Unlike mainstream business environments that often prioritize individual transactions, Black entrepreneurs depend on trusted relationships—word-of-mouth referrals, community credibility, and cooperative economics. Funders who fail to recognize this are missing the key to how Black businesses actually grow.
2. The Reality of Diminished Trust and Why It Matters
Decades of systemic disinvestment, predatory lending, and empty diversity pledges have created a justifiable trust gap between Black communities and traditional funders. Many Black entrepreneurs and Black-led organizations have seen:
- One-time grants with no follow-up support
- Extractive partnerships where mainstream institutions benefit from Black expertise but fail to reinvest
- Funding models that demand proof of success before providing resources
This isn’t skepticism—it’s experience. When funders show up only when it’s politically convenient, or when Black entrepreneurs are expected to "prove" their worthiness over and over again (unlike other startup counterparts) trust is eroded. Without trust, capital doesn’t flow, partnerships don’t last, and ecosystems can’t scale.
What Engagement Funding Can Look Like in Practice
Investing in engagement means funding the trust-building infrastructure that makes capital, resources, and opportunities more accessible to Black entrepreneurs. While often overlooked by traditional funders, engagement can take many forms—each critical to fostering a thriving, interconnected Black entrepreneurial ecosystem.

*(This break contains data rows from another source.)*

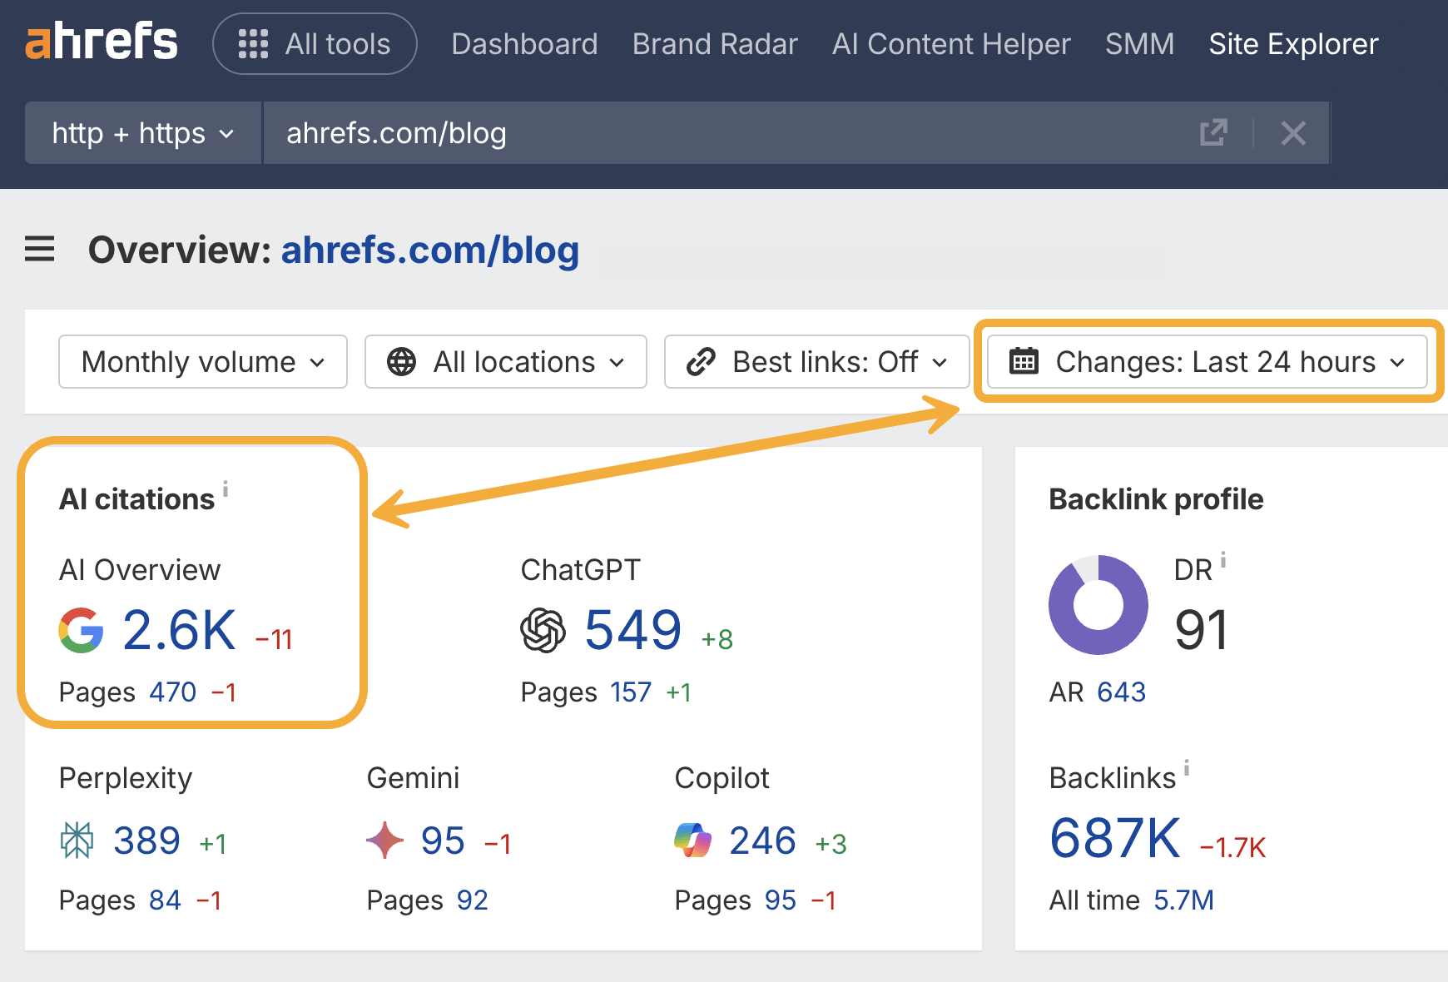Open the hamburger menu beside Overview
1448x982 pixels.
(38, 249)
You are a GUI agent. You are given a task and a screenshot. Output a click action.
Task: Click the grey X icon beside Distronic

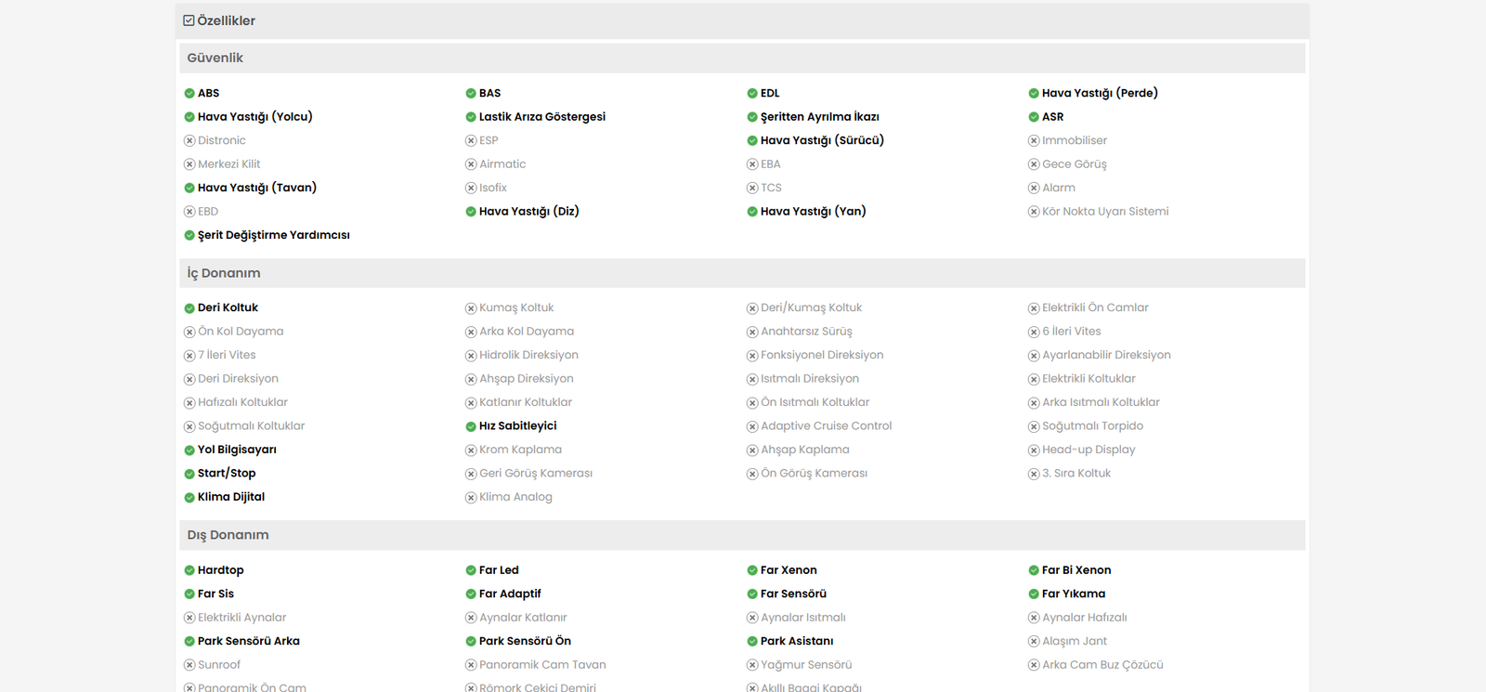pos(189,141)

Here are some real-world examples of how engagement funding is being used effectively today:
- Funding Peer-Led Entrepreneur Networks – One philanthropic funder has committed multi-year, unrestricted funding to a Black-led organization that facilitates local, peer-based entrepreneurial cohorts. These cohorts allow Black entrepreneurs to share knowledge, access mentorship, and collectively advocate for policies that serve their needs. The funding supports community-building spaces, coaching stipends, and the operational infrastructure needed to sustain these critical peer networks.
- Investing in Black-Led Mentor Programs – Recognizing that many mainstream mentorship programs fail to account for the unique challenges Black entrepreneurs face, a group of funders is supporting Black-led mentorship initiatives that pair emerging entrepreneurs with experienced Black business owners and ecosystem leaders. These programs focus on culturally relevant coaching, trust-based relationships, and real-world business connections that help Black founders navigate barriers and access growth opportunities.

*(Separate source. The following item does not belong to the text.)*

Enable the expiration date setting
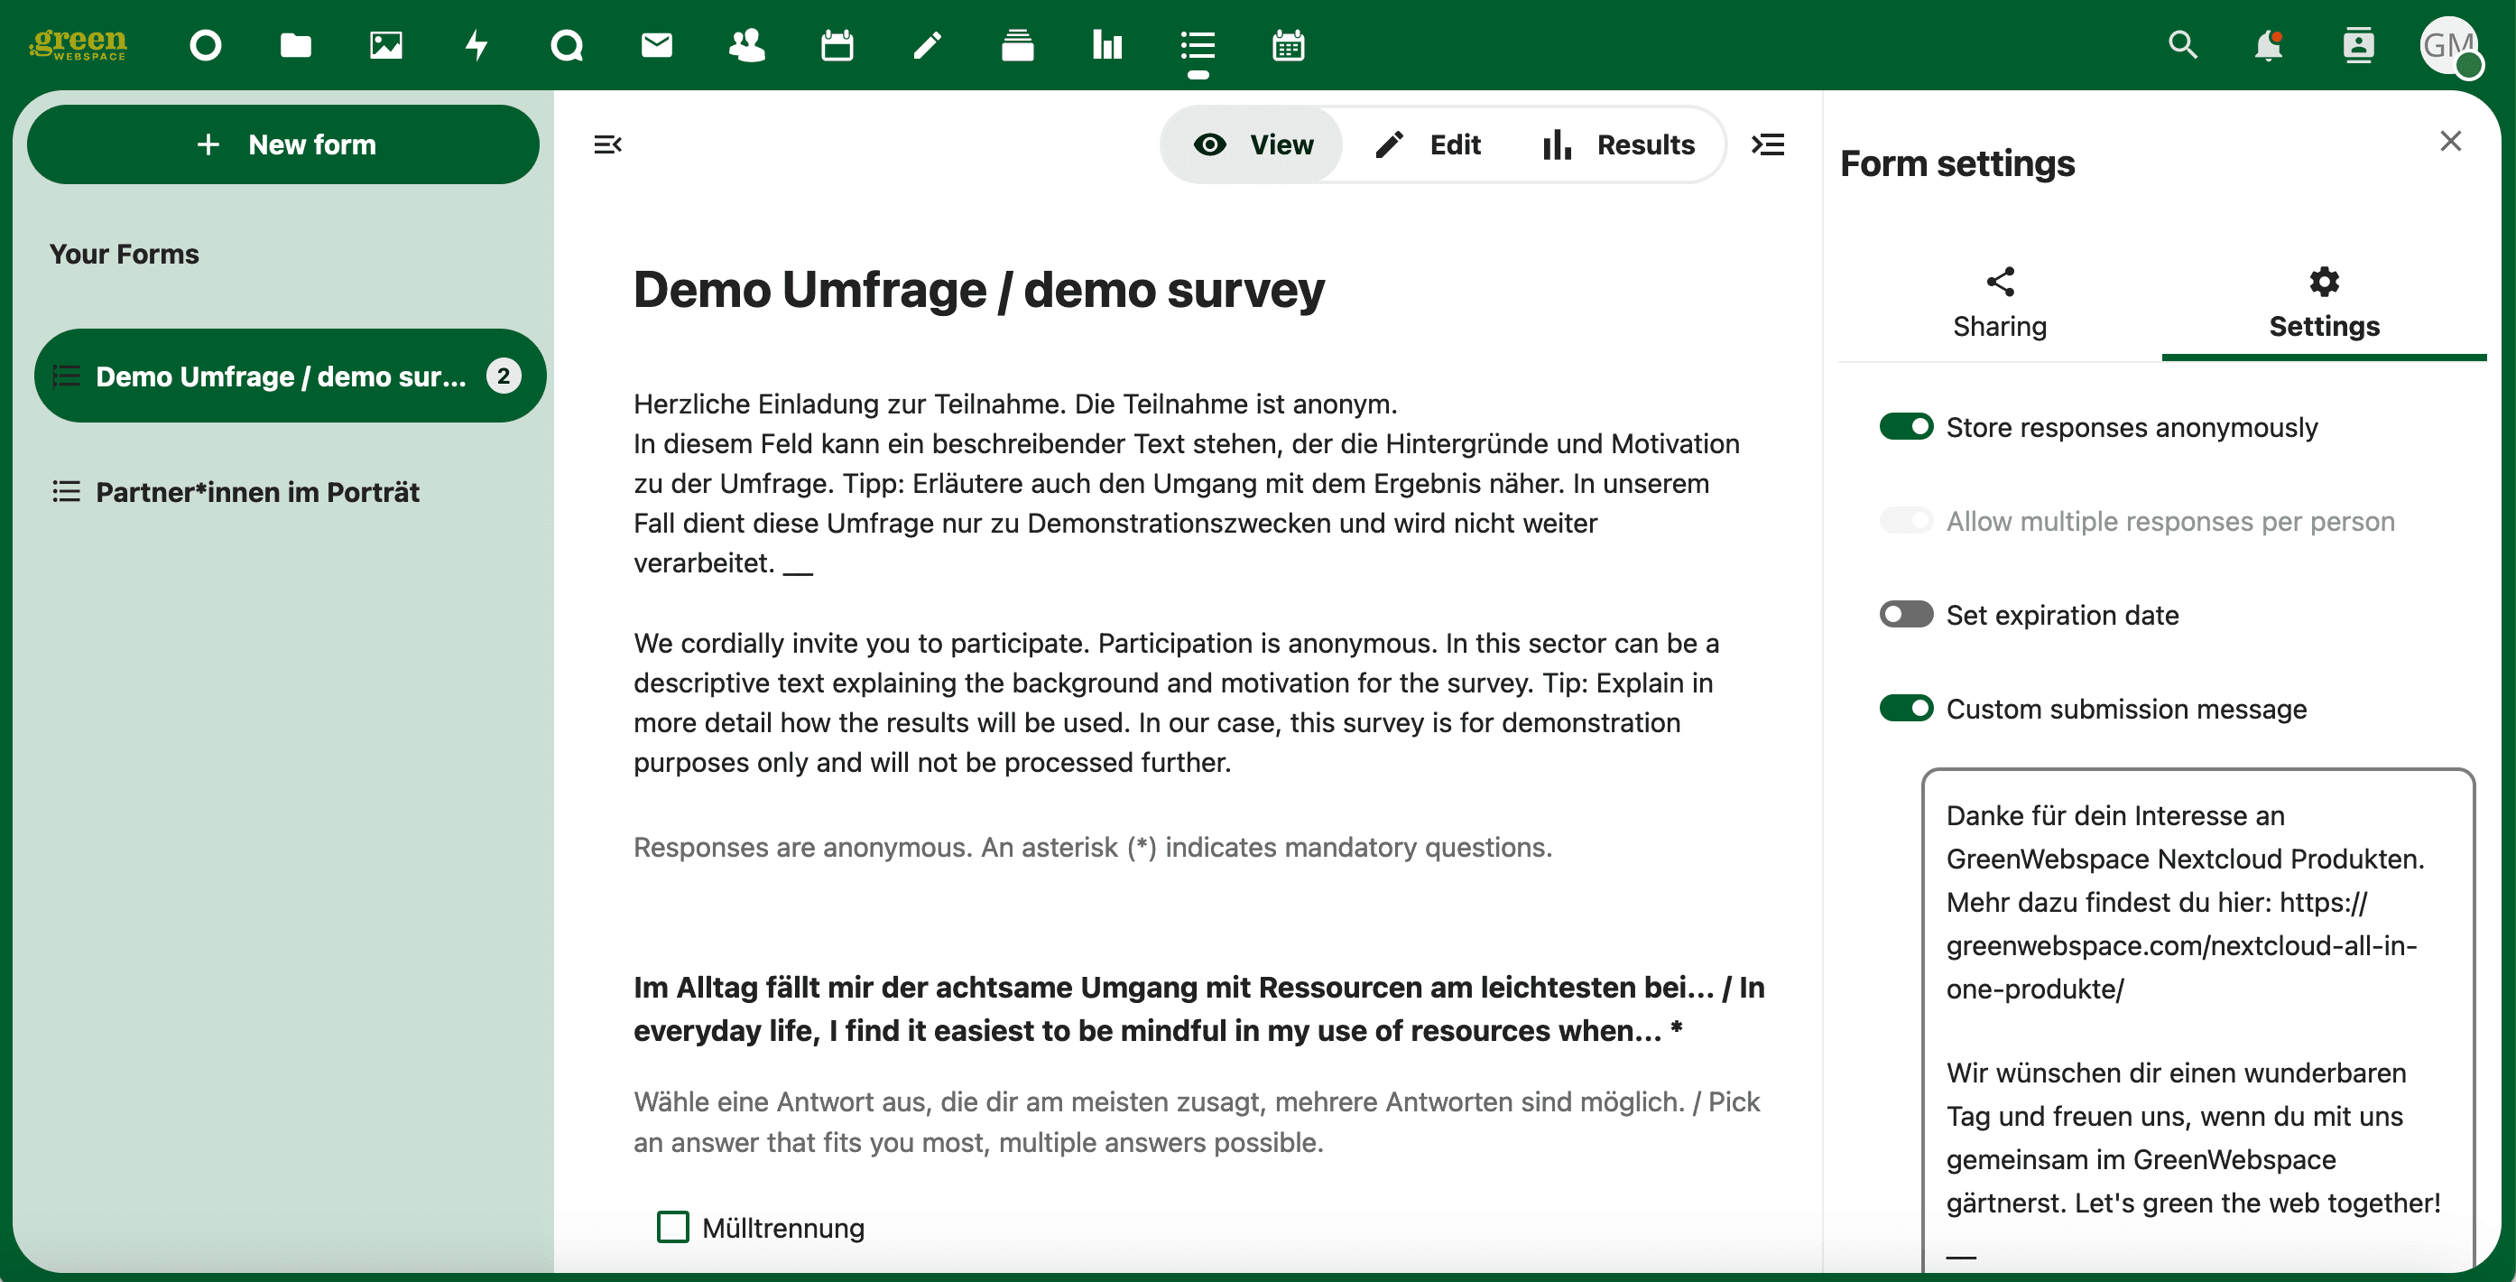The height and width of the screenshot is (1282, 2516). pos(1905,615)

- Providing Multi-Year General Operating Support for Black-Led Business Associations – A group of funders has recognized that Black business associations often serve as a critical hub for engagement and advocacy. Rather than funding only one-off initiatives, they are providing unrestricted, multi-year funding for these organizations to build long-term capacity, engage in policy advocacy, and facilitate networking and trust-building activities for Black business owners.
- Backing Place-Based Convening & Relationship-Building Initiatives – Some funders are stepping up to support in-person convenings, local Black business festivals, and co-working hubs that prioritize trust-building. These investments create safe and dynamic spaces where entrepreneurs can form relationships, share insights, and forge partnerships that lead to tangible business opportunities.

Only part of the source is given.